Жена делает шаг в сторону дома. Но не услышав эха моих шагов, изумлённо оборачивается.

— Богдан?

— Иди, — киваю ей. — Мне нужно с Тохой перетереть ещё пару тем. Наедине.

Аня порывается возразить.

— Иди, — говорю с нажимом, отсылая жену прочь.

— Ты вернёшься сегодня?

— Возможно, только под утро, — пожимаю плечами. — Не забивай голову, иди спать.

— Да, конечно! — соглашается Аня, но идёт в сторону, противоположную от дома.

Целует меня в щеку, обдавая знойным ароматом парфюма. Упругая грудь прижимается к моей. Аня прижимается всем телом, намекая на продолжение. Она раскованная и умелая в сексе. Я не был её первым мужчиной, готов поспорить, что не был и вторым. Но сегодня у меня просто нет желания кувыркаться с кем-то в постели. Есть только одно желание — вытравить из себя дурман памяти и жажду по другим прикосновениям. Марь-Яна.

— Мне пора. Тоха ждёт… — отстраняю от себя Аню.

Она обижена, но старается держать лицо и не подавать виду.

— Желаю вам хорошо посидеть! — улыбается она.

Поворачивается и демонстрирует фигуру, доведённую до совершенства. Жена… Это в самом начале она была просто Анька-давалка. Она была готова сигануть с пропасти вниз, если бы я щёлкнул пальцами, пообещав, что мы обязательно взлетим. С ней было не в напряг. Поначалу просто тусовался, не заботился о сохранении верности. Думал, что однажды ей это наскучит. Но Анька никуда не уходила.

Неужели она меня любит? Прошло шесть лет, а она до сих пор рядом. Не могу сказать, что Анька верила в меня и поддерживала в трудные минуты.
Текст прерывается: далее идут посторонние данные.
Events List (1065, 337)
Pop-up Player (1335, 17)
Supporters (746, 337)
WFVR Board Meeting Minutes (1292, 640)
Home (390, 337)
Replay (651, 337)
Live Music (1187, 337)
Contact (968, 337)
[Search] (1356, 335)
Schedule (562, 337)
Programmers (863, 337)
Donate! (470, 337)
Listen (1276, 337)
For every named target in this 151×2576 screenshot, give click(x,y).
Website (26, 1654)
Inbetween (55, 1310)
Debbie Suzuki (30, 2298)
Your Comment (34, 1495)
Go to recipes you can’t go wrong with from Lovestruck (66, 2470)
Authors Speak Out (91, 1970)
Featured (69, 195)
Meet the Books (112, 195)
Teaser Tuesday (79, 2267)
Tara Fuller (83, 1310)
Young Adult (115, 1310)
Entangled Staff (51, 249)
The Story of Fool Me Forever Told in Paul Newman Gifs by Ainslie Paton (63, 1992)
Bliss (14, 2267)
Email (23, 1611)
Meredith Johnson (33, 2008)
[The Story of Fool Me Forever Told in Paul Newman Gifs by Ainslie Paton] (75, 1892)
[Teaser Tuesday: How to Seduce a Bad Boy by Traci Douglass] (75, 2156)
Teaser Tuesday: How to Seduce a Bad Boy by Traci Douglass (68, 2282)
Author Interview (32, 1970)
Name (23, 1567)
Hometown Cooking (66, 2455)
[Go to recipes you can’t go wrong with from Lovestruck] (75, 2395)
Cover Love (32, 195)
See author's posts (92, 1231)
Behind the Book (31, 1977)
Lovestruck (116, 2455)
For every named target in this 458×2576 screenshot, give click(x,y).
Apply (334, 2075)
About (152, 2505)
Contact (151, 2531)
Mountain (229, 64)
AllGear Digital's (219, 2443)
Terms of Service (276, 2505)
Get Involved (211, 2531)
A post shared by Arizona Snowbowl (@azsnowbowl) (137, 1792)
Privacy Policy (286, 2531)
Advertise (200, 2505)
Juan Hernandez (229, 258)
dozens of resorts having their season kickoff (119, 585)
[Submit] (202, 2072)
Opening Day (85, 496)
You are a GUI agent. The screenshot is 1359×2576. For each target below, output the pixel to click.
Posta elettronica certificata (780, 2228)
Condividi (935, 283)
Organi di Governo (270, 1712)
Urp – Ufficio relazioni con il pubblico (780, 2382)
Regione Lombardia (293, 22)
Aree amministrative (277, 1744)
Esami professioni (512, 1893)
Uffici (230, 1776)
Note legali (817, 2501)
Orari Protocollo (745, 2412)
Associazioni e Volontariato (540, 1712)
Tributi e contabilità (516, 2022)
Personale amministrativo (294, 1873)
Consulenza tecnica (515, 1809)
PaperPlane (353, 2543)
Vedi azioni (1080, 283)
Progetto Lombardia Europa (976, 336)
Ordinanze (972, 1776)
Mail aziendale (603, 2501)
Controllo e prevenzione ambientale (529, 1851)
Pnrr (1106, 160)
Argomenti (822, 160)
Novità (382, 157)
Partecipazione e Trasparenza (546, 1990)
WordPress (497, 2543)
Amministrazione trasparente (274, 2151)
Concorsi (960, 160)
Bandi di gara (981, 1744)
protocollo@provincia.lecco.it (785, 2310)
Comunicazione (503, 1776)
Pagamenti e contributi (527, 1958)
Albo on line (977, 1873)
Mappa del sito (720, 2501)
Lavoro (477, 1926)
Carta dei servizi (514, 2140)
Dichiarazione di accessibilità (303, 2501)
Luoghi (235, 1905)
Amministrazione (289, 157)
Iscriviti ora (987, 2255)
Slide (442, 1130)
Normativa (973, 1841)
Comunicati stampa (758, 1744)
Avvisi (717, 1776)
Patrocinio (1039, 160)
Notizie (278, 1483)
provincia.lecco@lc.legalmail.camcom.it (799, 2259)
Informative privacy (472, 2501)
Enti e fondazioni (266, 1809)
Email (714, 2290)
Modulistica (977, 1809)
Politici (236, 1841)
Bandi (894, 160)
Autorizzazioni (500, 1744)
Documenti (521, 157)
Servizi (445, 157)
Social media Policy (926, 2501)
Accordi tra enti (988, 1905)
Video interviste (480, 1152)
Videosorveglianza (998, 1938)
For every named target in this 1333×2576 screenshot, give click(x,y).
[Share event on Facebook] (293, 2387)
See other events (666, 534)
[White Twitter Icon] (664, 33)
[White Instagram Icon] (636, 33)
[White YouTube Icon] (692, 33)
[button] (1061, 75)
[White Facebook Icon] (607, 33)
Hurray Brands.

Но всегда была готова прогнуться, чтобы я мог снять злое и тугое напряжение. Ждала меня с очередных поездок и попыток пробиться в этой жизни.

Как-то однажды она позвонила и заикнулась о детях, мол, мы уже больше года вместе, а что, если однажды у нас появятся дети? Я не рассматривал её даже в качестве жены, тем более не ждал, что Аня станет хорошей матерью. Тогда это было ни к чему, о чём я и заявил прямо. Анька сказала, что её слова были сказаны на будущее. Я посоветовал ей выкинуть мусор из головы и не пропускать приём гормональных препаратов. Любая другая оскорбилась бы пренебрежительным тоном. Но Анька смолчала, встретила меня после поездки.